Collected data entries:

+---+

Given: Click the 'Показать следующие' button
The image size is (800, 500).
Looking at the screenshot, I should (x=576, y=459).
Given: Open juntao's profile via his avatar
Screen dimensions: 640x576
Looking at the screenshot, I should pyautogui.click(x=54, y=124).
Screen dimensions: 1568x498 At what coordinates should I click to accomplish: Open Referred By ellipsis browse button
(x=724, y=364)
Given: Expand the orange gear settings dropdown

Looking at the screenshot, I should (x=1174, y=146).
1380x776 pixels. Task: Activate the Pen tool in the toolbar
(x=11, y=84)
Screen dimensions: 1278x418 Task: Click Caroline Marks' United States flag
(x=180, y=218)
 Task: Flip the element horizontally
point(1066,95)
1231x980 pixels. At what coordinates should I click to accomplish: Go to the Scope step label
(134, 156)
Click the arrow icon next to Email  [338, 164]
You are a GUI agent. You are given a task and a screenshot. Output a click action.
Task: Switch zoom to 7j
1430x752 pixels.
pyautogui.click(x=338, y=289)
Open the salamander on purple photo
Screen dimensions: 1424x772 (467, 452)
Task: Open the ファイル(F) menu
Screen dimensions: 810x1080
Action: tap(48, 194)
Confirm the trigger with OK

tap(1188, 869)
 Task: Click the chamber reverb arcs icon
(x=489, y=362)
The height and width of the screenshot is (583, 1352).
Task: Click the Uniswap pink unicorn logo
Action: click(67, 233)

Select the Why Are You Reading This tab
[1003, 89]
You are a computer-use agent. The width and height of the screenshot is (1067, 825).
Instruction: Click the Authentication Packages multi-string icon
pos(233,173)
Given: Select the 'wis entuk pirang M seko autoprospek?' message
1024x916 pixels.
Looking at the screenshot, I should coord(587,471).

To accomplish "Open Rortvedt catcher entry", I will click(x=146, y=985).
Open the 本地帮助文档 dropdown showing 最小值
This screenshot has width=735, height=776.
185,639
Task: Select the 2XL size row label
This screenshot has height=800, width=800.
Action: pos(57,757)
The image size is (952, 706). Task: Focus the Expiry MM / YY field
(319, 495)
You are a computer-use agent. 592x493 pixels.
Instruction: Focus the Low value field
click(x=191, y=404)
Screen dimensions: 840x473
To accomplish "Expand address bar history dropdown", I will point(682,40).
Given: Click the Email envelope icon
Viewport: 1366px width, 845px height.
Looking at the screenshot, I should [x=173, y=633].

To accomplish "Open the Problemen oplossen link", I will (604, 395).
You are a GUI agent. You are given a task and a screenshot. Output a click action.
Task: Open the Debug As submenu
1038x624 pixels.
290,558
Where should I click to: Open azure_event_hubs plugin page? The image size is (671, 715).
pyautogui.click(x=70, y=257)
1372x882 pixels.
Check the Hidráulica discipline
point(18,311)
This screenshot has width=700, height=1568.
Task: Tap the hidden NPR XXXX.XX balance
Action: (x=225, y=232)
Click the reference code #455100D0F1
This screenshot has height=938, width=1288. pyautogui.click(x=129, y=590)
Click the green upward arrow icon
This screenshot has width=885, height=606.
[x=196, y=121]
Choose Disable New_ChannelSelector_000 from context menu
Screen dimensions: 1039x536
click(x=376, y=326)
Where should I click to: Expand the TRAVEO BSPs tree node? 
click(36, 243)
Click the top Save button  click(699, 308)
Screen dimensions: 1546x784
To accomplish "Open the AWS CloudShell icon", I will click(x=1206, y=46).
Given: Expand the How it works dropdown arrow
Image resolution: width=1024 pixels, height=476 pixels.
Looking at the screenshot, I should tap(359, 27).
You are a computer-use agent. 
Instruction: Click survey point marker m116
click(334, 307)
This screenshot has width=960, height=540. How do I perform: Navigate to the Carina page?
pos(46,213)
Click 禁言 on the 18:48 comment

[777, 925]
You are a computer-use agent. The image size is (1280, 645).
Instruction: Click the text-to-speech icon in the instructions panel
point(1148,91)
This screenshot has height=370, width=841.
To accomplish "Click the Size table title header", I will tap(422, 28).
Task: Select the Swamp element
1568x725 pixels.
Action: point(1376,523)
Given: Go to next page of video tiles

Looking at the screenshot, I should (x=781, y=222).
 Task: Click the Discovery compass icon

+---+

## Action item
In the records above, find each line with the word "computer" and copy it.

## Reply to the task
You are a computer-use agent. The width and height of the screenshot is (1067, 825).
You are a computer-use agent. 592x493 pixels.
You are a computer-use agent. 
You are a computer-use agent. The image size is (1280, 645).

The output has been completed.